Biermann, Frank, Kenneth Abbott, Steinar Andresen, Karin Bäckstrand, Steven Bernstein, Michele M. Betsill, Harriet Bulkeley et al. 2012. “Navigating the Anthropocene : Improving Earth System 	Governance.” Science 335 (6074): 1306–7.
Braun, Bruce P. 2014. “A New Urban Dispositif? Governing Life in an Age of Climate Change.” Environment and Planning D: Society and Space 32 (1): 49–64. 
Foster, John Bellamy, & Brett Clark. 2012. The planetary emergency. Monthly Review, 64(7), 1-25. 
Keohane, Robert O., and David G. Victor. 2011. “The Regime Complex for Climate Change.” Perspectives on Politics 9 (01): 7–23. 
Lohmann, Larry. 2012. “Financialization, Commodification and Carbon: The Contradictions of Neoliberal Climate Policy.” Socialist Register 48: 85–107.
Moore, Jason W. 2015. Capitalism in the Web of Life: Ecology and the Accumulation of Capital. Verso Books. 
Oels, Angela. 2013. “Rendering Climate Change Governable by Risk: From Probability to Contingency.” Geoforum 45: 17–29. 
Swyngedouw, Erik. 2010. “Apocalypse forever?
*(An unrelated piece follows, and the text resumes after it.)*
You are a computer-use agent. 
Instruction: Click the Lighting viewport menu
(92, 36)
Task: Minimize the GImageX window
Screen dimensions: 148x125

Post-political populism and the spectre of climate change.” Theory, Culture & Society, 27(2-3), 213-232. 
Wainwright, Joel, and Geoff Mann. 2013. “Climate Leviathan.” Antipode 45 (1): 1–22. 
Wainwright, Joel, and Geoff Mann. 2015. “Climate Change and the Adaptation of the Political.” Annals of the Association of American Geographers 105 (2): 313–21.